El día de su botadura, cuenta en uno de sus relatos el autor de Lord Jim y El corazón de las tinieblas, La Bestia aplastó a un carpintero y provocó una desbandada entre la gente que observaba la maniobra. «Parecía que hubieran soltado a un demonio por el río», escribió el novelista de origen polaco. Y solo fue el primero de una serie de episodios que hicieron pensar que aquella nave era una bestia maligna, sí, «o simplemente estaba loca».

La Bestia es un símbolo. Yo lo asoció a todas las cosas que no podemos controlar y que nos hacen daño. Por ejemplo a la guerra, esa costumbre que tiene la humanidad de matarse para resolver sus conflictos; de fabricar armas cada vez más poderosas, desde los tanques y los aviones a la bomba nuclear, capaces de barrernos  de la faz de la Tierra en un descuido.
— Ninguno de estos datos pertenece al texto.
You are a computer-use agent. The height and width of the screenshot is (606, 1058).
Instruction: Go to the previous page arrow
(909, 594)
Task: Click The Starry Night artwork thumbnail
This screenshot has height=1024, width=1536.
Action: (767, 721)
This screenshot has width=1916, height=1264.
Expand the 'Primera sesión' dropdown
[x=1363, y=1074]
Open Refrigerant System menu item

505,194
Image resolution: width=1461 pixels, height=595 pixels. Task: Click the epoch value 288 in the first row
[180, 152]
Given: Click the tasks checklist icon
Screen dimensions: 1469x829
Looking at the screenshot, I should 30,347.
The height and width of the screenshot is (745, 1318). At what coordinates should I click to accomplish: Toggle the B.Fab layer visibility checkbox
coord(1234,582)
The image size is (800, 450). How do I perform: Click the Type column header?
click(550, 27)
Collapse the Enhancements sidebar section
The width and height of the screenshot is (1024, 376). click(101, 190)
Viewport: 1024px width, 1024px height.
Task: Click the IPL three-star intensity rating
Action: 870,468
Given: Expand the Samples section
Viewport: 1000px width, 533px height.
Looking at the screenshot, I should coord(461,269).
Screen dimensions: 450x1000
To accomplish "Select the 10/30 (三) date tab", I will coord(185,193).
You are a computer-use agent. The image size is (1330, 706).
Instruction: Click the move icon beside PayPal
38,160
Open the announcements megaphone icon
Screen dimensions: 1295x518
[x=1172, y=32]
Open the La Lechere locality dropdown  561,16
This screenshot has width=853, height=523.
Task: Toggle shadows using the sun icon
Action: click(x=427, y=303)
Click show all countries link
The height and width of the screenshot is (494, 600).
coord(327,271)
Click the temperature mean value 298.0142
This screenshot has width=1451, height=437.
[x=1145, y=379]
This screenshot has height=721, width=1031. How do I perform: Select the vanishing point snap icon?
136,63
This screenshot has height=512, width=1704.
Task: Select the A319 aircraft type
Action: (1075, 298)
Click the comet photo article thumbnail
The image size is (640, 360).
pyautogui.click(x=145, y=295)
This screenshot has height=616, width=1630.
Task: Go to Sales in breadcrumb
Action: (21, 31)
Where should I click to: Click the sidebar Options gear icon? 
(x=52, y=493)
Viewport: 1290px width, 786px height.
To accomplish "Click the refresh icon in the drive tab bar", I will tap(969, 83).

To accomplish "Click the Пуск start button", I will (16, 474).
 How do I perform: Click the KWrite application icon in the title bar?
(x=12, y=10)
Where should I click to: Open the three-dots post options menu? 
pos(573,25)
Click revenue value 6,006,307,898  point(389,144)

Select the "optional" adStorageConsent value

Porque la guerra es ingobernable. Nos deshumaniza. Nos devuelve a las cavernas. No me canso de decir que la épica es un fraude y la gloria militar una manipulación de la Historia. Nunca se hablará lo suficiente de los muertos, de los mutilados, del estrés postraumático que sufren muchos soldados. Del dolor y la angustia que se ceba con los civiles, víctimas ‘colaterales’.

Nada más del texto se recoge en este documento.